■ WHAT YOU WILL DO ■
Convert the rows below into a JSON list of strings, one string per line, leaving out blank lines.

■ DATA PROVIDED ■
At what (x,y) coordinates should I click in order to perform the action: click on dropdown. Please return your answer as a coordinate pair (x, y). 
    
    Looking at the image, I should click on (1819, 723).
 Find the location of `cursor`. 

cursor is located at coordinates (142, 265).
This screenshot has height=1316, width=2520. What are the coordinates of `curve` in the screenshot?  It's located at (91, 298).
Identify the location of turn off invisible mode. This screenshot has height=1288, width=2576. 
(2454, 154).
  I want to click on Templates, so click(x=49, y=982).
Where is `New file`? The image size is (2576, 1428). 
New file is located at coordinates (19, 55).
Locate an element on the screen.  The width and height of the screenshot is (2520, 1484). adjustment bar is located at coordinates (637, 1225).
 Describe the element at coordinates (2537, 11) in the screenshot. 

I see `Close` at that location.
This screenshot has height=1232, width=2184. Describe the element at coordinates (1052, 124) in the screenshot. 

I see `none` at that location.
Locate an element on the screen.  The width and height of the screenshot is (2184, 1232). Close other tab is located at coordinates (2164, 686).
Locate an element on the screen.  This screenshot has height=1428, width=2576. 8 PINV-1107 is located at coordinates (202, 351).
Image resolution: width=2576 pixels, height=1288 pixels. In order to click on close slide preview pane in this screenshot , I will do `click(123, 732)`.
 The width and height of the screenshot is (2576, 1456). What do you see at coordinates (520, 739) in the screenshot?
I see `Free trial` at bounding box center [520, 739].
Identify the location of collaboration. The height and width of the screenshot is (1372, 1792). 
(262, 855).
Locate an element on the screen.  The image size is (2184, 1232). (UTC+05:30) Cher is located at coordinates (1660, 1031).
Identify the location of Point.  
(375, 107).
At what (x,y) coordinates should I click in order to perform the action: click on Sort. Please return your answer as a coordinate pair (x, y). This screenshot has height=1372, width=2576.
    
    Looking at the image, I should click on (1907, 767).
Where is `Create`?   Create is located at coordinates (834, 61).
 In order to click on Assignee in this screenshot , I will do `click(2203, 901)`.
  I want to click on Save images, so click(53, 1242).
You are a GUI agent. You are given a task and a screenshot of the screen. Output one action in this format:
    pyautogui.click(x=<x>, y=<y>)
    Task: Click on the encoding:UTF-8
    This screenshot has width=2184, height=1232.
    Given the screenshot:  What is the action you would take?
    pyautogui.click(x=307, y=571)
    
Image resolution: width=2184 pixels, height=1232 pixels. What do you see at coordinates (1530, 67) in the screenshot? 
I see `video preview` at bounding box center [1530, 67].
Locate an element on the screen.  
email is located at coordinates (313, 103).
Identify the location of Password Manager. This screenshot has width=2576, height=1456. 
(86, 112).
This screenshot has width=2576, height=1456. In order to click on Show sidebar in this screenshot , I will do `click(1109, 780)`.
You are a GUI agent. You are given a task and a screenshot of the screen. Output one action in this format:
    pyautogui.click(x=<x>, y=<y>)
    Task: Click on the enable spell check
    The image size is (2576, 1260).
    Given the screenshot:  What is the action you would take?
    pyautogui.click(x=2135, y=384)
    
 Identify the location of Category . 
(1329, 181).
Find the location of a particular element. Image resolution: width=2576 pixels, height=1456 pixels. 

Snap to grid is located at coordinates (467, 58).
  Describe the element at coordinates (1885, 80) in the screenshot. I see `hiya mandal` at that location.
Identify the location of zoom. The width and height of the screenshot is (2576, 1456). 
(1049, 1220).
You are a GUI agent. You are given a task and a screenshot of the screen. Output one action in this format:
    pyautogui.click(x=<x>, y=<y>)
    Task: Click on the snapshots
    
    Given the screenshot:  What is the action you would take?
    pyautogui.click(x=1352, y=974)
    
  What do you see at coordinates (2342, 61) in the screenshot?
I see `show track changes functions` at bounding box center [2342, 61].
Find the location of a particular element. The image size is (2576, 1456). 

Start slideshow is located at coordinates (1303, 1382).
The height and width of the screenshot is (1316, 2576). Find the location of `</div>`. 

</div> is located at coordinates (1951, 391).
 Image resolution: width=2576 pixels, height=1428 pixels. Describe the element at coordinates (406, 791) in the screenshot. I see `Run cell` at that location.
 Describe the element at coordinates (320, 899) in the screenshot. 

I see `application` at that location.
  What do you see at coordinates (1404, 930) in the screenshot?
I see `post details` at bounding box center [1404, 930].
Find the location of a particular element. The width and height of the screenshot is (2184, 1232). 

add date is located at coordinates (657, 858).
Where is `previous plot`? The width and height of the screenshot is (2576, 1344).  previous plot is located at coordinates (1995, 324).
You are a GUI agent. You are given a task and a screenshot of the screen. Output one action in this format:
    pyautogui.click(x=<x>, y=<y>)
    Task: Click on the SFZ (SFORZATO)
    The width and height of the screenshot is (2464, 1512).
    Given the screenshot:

■ RESULT ■
[
  "At what (x,y) coordinates should I click in order to perform the action: click on dropdown. Please return your answer as a coordinate pair (x, y). ",
  "    Looking at the image, I should click on (1819, 723).",
  " Find the location of `cursor`. ",
  "cursor is located at coordinates (142, 265).",
  "This screenshot has height=1316, width=2520. What are the coordinates of `curve` in the screenshot?  It's located at (91, 298).",
  "Identify the location of turn off invisible mode. This screenshot has height=1288, width=2576. ",
  "(2454, 154).",
  "  I want to click on Templates, so click(x=49, y=982).",
  "Where is `New file`? The image size is (2576, 1428). ",
  "New file is located at coordinates (19, 55).",
  "Locate an element on the screen.  The width and height of the screenshot is (2520, 1484). adjustment bar is located at coordinates (637, 1225).",
  " Describe the element at coordinates (2537, 11) in the screenshot. ",
  "I see `Close` at that location.",
  "This screenshot has height=1232, width=2184. Describe the element at coordinates (1052, 124) in the screenshot. ",
  "I see `none` at that location.",
  "Locate an element on the screen.  The width and height of the screenshot is (2184, 1232). Close other tab is located at coordinates (2164, 686).",
  "Locate an element on the screen.  This screenshot has height=1428, width=2576. 8 PINV-1107 is located at coordinates (202, 351).",
  "Image resolution: width=2576 pixels, height=1288 pixels. In order to click on close slide preview pane in this screenshot , I will do `click(123, 732)`.",
  " The width and height of the screenshot is (2576, 1456). What do you see at coordinates (520, 739) in the screenshot?",
  "I see `Free trial` at bounding box center [520, 739].",
  "Identify the location of collaboration. The height and width of the screenshot is (1372, 1792). ",
  "(262, 855).",
  "Locate an element on the screen.  The image size is (2184, 1232). (UTC+05:30) Cher is located at coordinates (1660, 1031).",
  "Identify the location of Point.  ",
  "(375, 107).",
  "At what (x,y) coordinates should I click in order to perform the action: click on Sort. Please return your answer as a coordinate pair (x, y). This screenshot has height=1372, width=2576.",
  "    Looking at the image, I should click on (1907, 767).",
  "Where is `Create`?   Create is located at coordinates (834, 61).",
  " In order to click on Assignee in this screenshot , I will do `click(2203, 901)`.",
  "  I want to click on Save images, so click(53, 1242).",
  "You are a GUI agent. You are given a task and a screenshot of the screen. Output one action in this format:",
  "    pyautogui.click(x=<x>, y=<y>)",
  "    Task: Click on the encoding:UTF-8",
  "    This screenshot has width=2184, height=1232.",
  "    Given the screenshot:  What is the action you would take?",
  "    pyautogui.click(x=307, y=571)",
  "Image resolution: width=2184 pixels, height=1232 pixels. What do you see at coordinates (1530, 67) in the screenshot? ",
  "I see `video preview` at bounding box center [1530, 67].",
  "Locate an element on the screen.  ",
  "email is located at coordinates (313, 103).",
  "Identify the location of Password Manager. This screenshot has width=2576, height=1456. ",
  "(86, 112).",
  "This screenshot has width=2576, height=1456. In order to click on Show sidebar in this screenshot , I will do `click(1109, 780)`.",
  "You are a GUI agent. You are given a task and a screenshot of the screen. Output one action in this format:",
  "    pyautogui.click(x=<x>, y=<y>)",
  "    Task: Click on the enable spell check",
  "    The image size is (2576, 1260).",
  "    Given the screenshot:  What is the action you would take?",
  "    pyautogui.click(x=2135, y=384)",
  " Identify the location of Category . ",
  "(1329, 181).",
  "Find the location of a particular element. Image resolution: width=2576 pixels, height=1456 pixels. ",
  "Snap to grid is located at coordinates (467, 58).",
  "  Describe the element at coordinates (1885, 80) in the screenshot. I see `hiya mandal` at that location.",
  "Identify the location of zoom. The width and height of the screenshot is (2576, 1456). ",
  "(1049, 1220).",
  "You are a GUI agent. You are given a task and a screenshot of the screen. Output one action in this format:",
  "    pyautogui.click(x=<x>, y=<y>)",
  "    Task: Click on the snapshots",
  "    Given the screenshot:  What is the action you would take?",
  "    pyautogui.click(x=1352, y=974)",
  "  What do you see at coordinates (2342, 61) in the screenshot?",
  "I see `show track changes functions` at bounding box center [2342, 61].",
  "Find the location of a particular element. The image size is (2576, 1456). ",
  "Start slideshow is located at coordinates (1303, 1382).",
  "The height and width of the screenshot is (1316, 2576). Find the location of `</div>`. ",
  "</div> is located at coordinates (1951, 391).",
  " Image resolution: width=2576 pixels, height=1428 pixels. Describe the element at coordinates (406, 791) in the screenshot. I see `Run cell` at that location.",
  " Describe the element at coordinates (320, 899) in the screenshot. ",
  "I see `application` at that location.",
  "  What do you see at coordinates (1404, 930) in the screenshot?",
  "I see `post details` at bounding box center [1404, 930].",
  "Find the location of a particular element. The width and height of the screenshot is (2184, 1232). ",
  "add date is located at coordinates (657, 858).",
  "Where is `previous plot`? The width and height of the screenshot is (2576, 1344).  previous plot is located at coordinates (1995, 324).",
  "You are a GUI agent. You are given a task and a screenshot of the screen. Output one action in this format:",
  "    pyautogui.click(x=<x>, y=<y>)",
  "    Task: Click on the SFZ (SFORZATO)",
  "    The width and height of the screenshot is (2464, 1512).",
  "    Given the screenshot:"
]